Sur Internet, on trouve des forums où d’innombrables photos privées de femmes peuvent être consultées publiquement. Certaines ont déjà été manipulées et montrent les femmes soi-disant nues ou en train de se livrer à des actes sexuels. Sur les photos originales encore non retouchées, on peut parfois lire des appels aux autres membres pour qu’ils créent des deepfakes à partir de ces prises de vue.
Les nus et les films de sexe deepfake sont-ils punissables ?
Interrogés par Vollbild, les offices criminels des Länder ont fait savoir que les deepfakes ne constituaient pas jusqu’à présent un délit en soi. Ils relèvent en revanche de plusieurs infractions, par exemple de la loi sur les droits d’auteur.
Selon cette loi, le deepfaking de films pornographiques constitue une violation du droit à la protection des données d’autrui. La loi fédérale sur la protection des données prévoit une sanction pénale en vertu de l’article 42 de la loi fédérale sur la protection des données – si le traitement des données avait pour but de nuire à la personne concernée, une peine de prison pouvant aller jusqu’à deux ans peut être prononcée.
En outre, “le créateur de ces faux pornos peut être dénoncé pour injure, diffamation ou calomnie (§§ 185 – 187 du code pénal, StGB)”.
Comment se défendre contre le porno deepfaker ?
Lorsque les victimes de deepfake porn découvrent les enregistrements falsifiés d’elles-mêmes sur le net, la honte, l’impuissance et le désespoir sont les réactions typiques. Pour éviter d’en arriver là, il convient de prendre différentes mesures de protection.

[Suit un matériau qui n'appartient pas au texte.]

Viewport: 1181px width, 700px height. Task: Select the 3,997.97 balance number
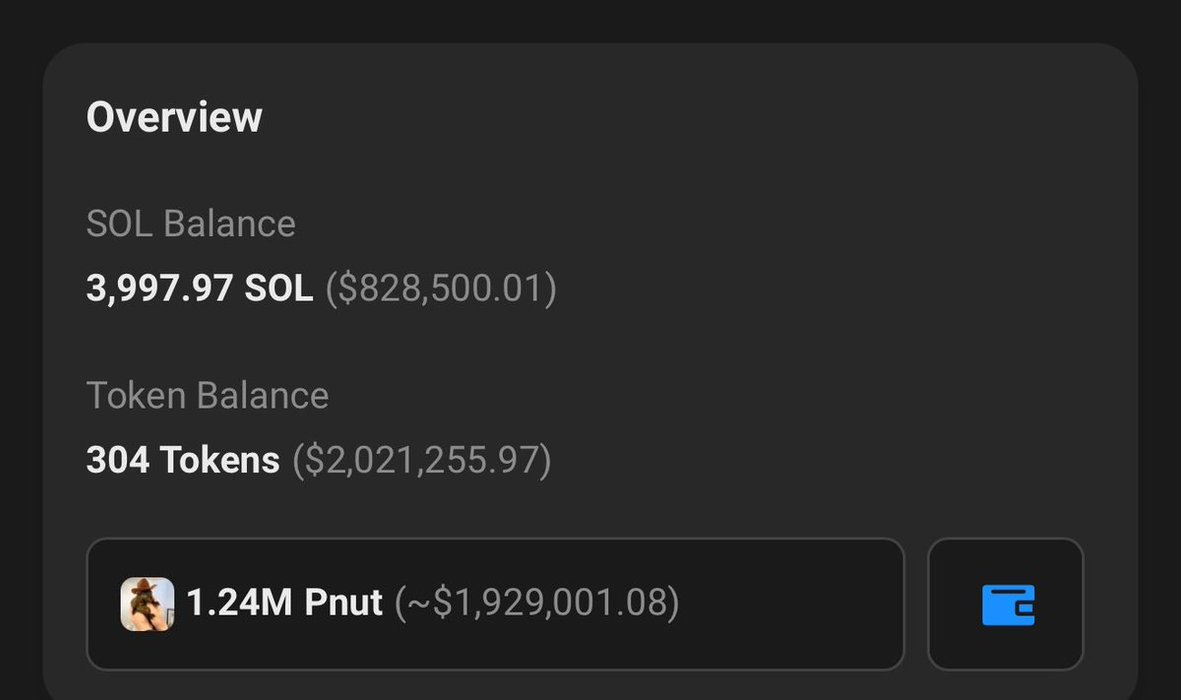160,289
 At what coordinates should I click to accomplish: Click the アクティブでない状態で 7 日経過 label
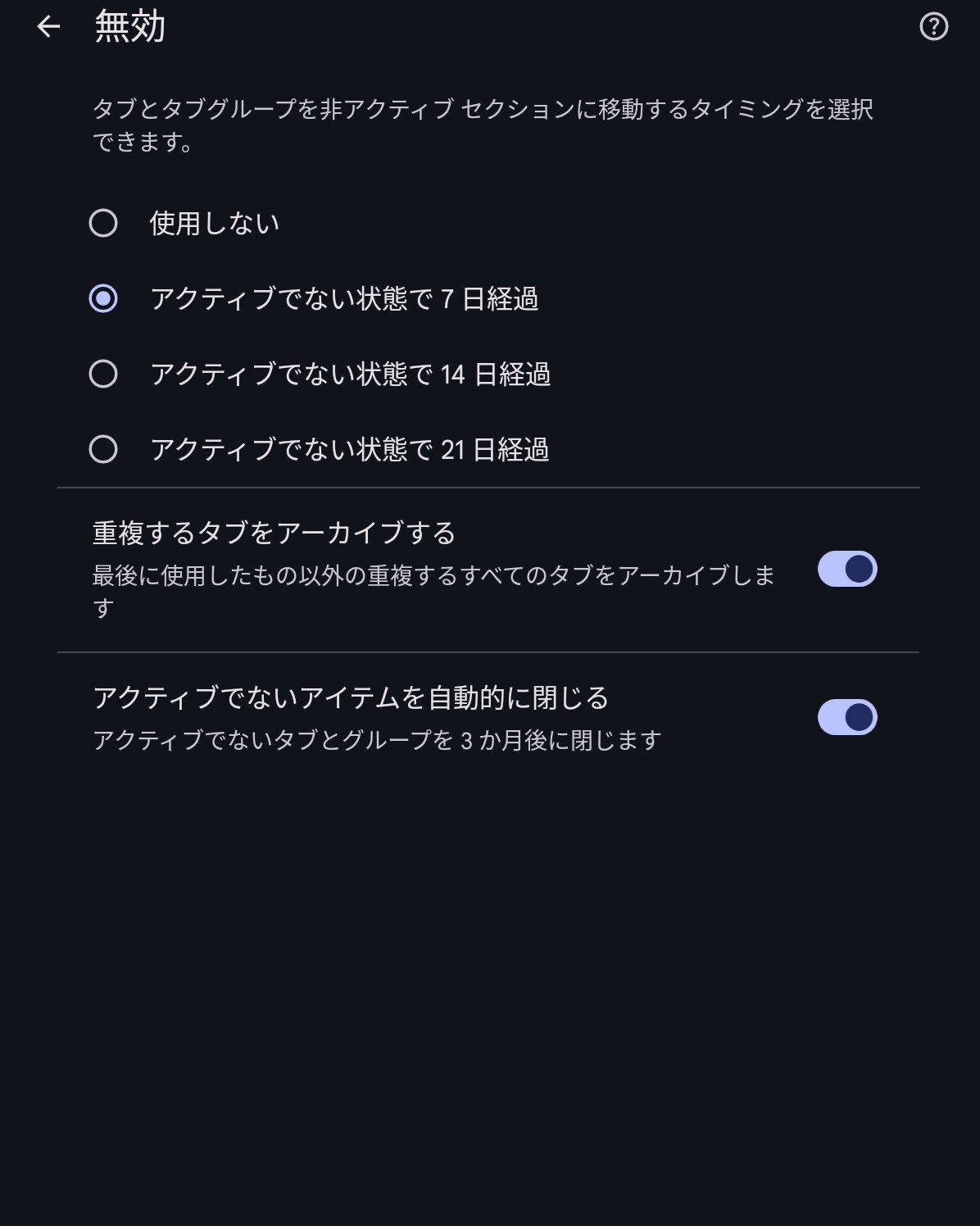tap(344, 299)
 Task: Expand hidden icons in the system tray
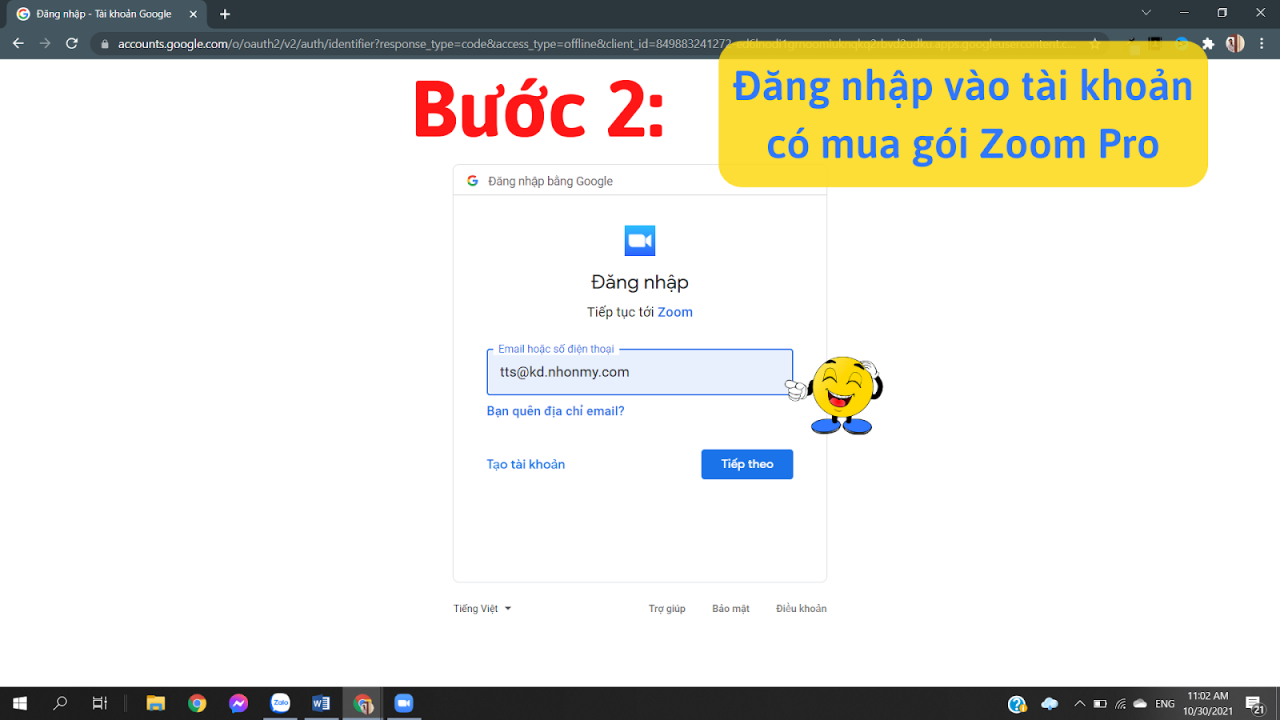1079,703
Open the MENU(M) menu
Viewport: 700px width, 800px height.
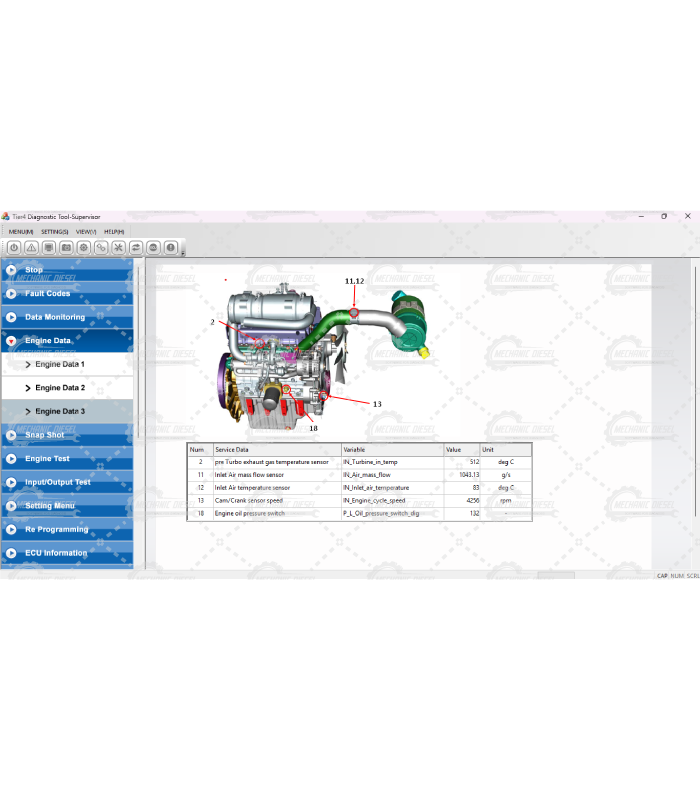[x=20, y=231]
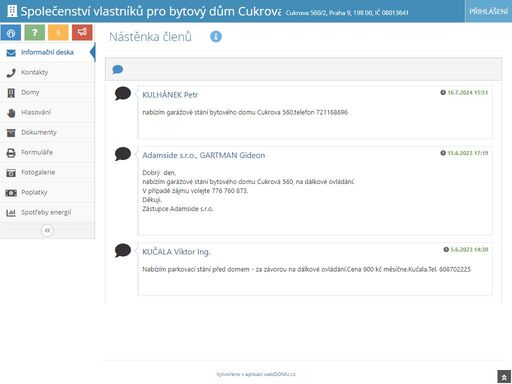
Task: Open the Hlasování section
Action: tap(47, 112)
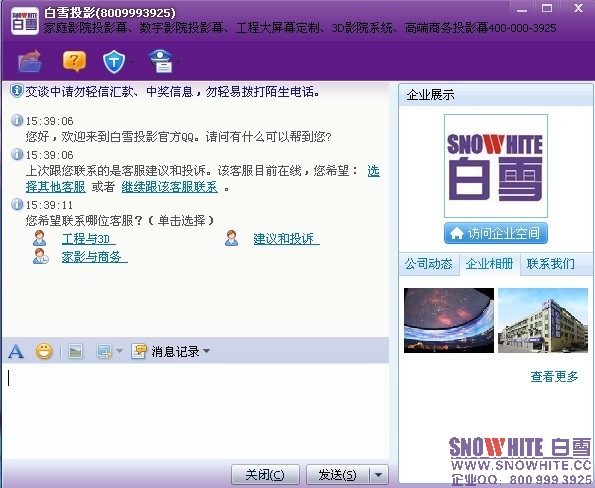Click the 关闭(C) button
Viewport: 595px width, 488px height.
(265, 474)
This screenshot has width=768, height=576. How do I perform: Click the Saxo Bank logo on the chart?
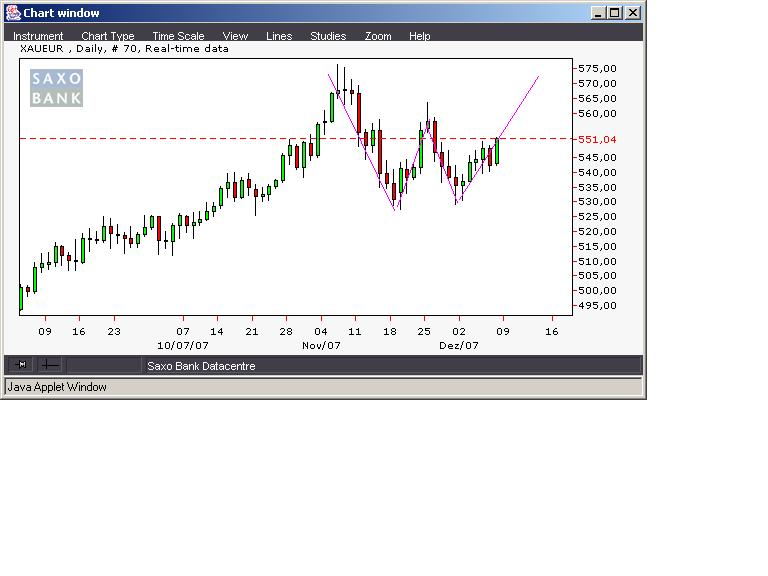(57, 88)
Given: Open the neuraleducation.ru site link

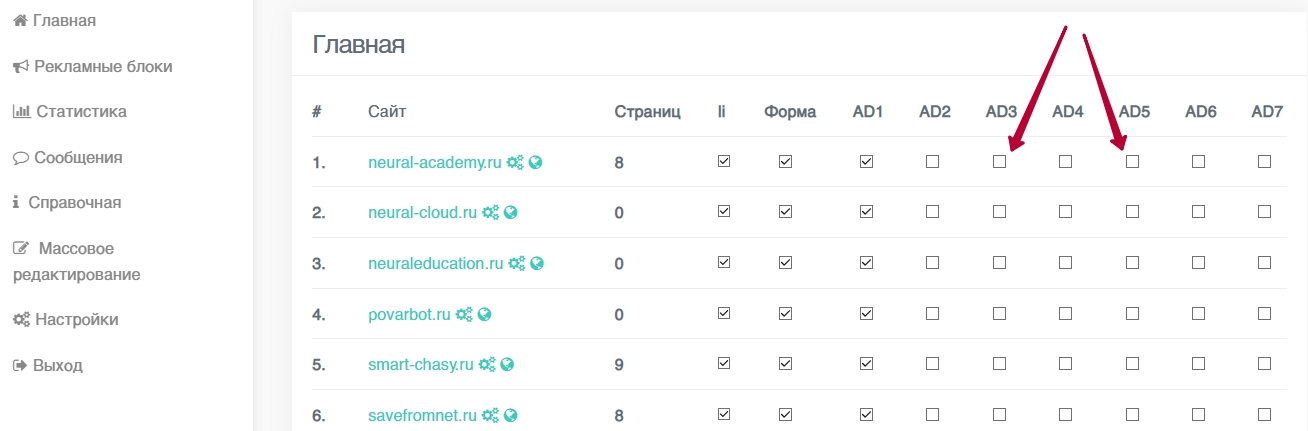Looking at the screenshot, I should 435,264.
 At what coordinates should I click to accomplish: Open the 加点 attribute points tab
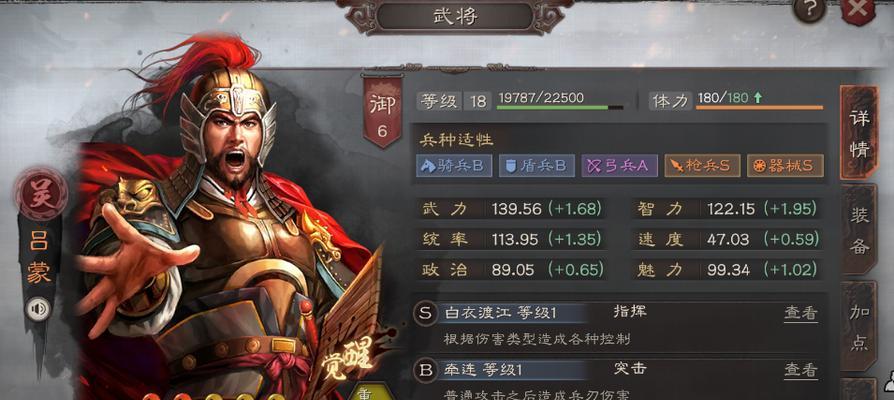pos(859,326)
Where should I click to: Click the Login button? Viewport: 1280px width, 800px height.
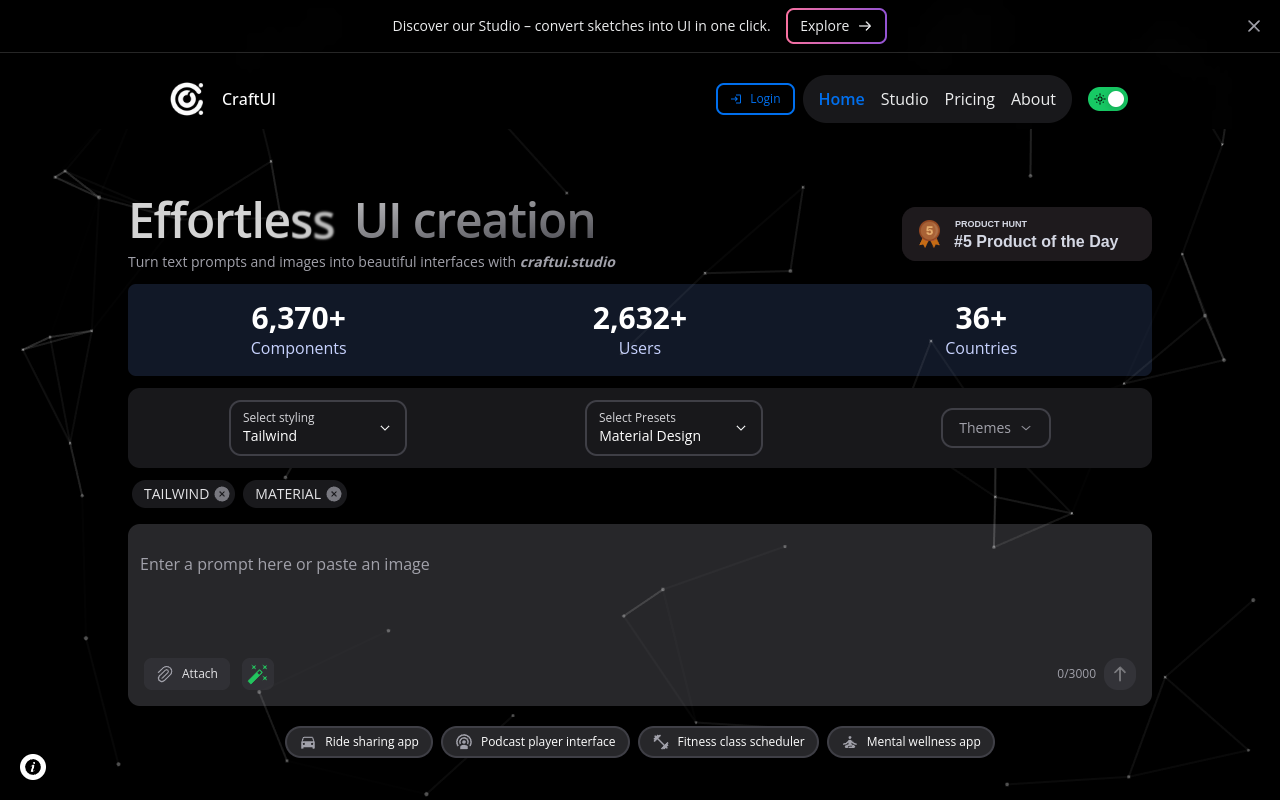(x=755, y=99)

D’une part, il s’agit d’adopter un comportement conscient sur Internet. Par exemple, avant de télécharger des photos privées, il faut toujours se demander qui peut les voir. Les photos qui peuvent être vues par le public, comme les photos de profil, doivent être choisies avec soin et peuvent être censurées en cas de doute. Les demandes de photos ou de vidéos émanant d’inconnus, par exemple dans les chats, devraient en principe être traitées avec scepticisme et n’être acceptées que si l’on fait vraiment confiance à la personne.
Si l’on tombe sur du porno deepfake sur le net, il faut demander sa suppression à l’exploitant du site. Même si l’on n’est pas soi-même la personne représentée dans le porno manipulé, on peut ainsi aider d’autres victimes. Les faux films de sexe se reconnaissent par exemple au fait que le contexte est absurde ou que des séquences floues et incohérentes apparaissent régulièrement. L’outil en ligne gratuit permet également de repérer facilement les contrefaçons.
Bien sûr, les auteurs sont difficiles à identifier, mais on peut au moins agir contre les générateurs de deepfake porno qui les utilisent. L’une d’entre elles vise l’utilisation abusive des applications Face Swap. Elle demande entre autres l’arrêt de la manipulation des photos de nus, le retrait des applications de fake des magasins d’applications et des lois plus fortes contre l’utilisation abusive de photos privées à des fins pornographiques. 76.937 signatures ont pu être récoltées – c’est maintenant au ministre du numérique Volker Wissing d’agir contre le deepfake porn.